Jeehyun Yang was staring at a hexagonal ring of carbon and hydrogen—benzene—when the pieces clicked into place. In a quiet Caltech lab once led by planetary science pioneer Yuk L. Yung, Yang had uncovered a startlingly simple chemical pathway that may explain how the molecular seeds of life took root on a chaotic early Earth. For decades, scientists have puzzled over how nucleobases—the five essential building blocks of DNA and RNA—could have formed from the primordial soup of simple molecules. Now, Yang and his team have shown that benzene, a stable compound in nitrogen-rich atmospheres like Earth’s, can react directly with hydrogen cyanide (HCN) to form precursors to all five canonical nucleobases: adenine, thymine, guanine, cytosine, and uracil. This discovery, published in Icarus, offers a far more efficient route than previously proposed mechanisms, which relied on complex chains of improbable reactions.

Understanding how nucleobases arose is central to unraveling the mystery of life’s origins. More than three billion years ago, Earth’s atmosphere was alive with volcanic activity, lightning strikes, and ultraviolet radiation—conditions that could have powered just such a reaction. Yang’s computational models revealed that benzene, though often overlooked in prebiotic chemistry, shares structural similarities with nucleobases and would have been stable in early Earth’s nitrogen- or carbon dioxide–dominated skies. When benzene meets HCN—a compound known to exist in interstellar space and likely abundant on early Earth—it can absorb nitrogen atoms into its ring under energy from UV light or lightning. The resulting molecules are water-soluble, meaning they could have washed into ancient oceans, concentrating in tidal pools or hydrothermal vents where life may have first sparked.

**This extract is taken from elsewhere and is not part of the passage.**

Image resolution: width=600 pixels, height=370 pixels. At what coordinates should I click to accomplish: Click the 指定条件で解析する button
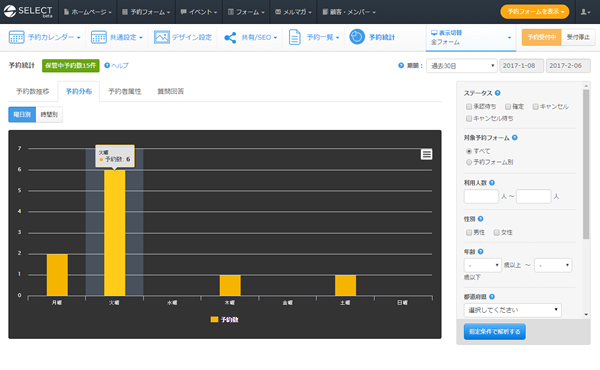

What makes this pathway remarkable is its elegance. Unlike earlier theories that required multiple steps and rare conditions, this reaction is direct and robust. "This is a possible scenario for what could have happened in the early Earth's atmosphere," Yang says. "Benzene could have met with HCN and, spurred on by photochemical energy from ultraviolet light or lightning, carried out the reaction to incorporate nitrogen into the carbon structure. The resulting structure would be soluble in water and could have dissolved into the ocean, where we suspect life first originated." The study is also a poignant final contribution from Yung’s lab, honoring a legacy that helped define planetary atmospheric chemistry. Now, the team plans to replicate the reaction in the lab, bringing us one step closer to testing this origin story in real time. If confirmed, this chemistry could not only explain life’s beginnings on Earth but also guide the search for life on exoplanets with similar atmospheric conditions.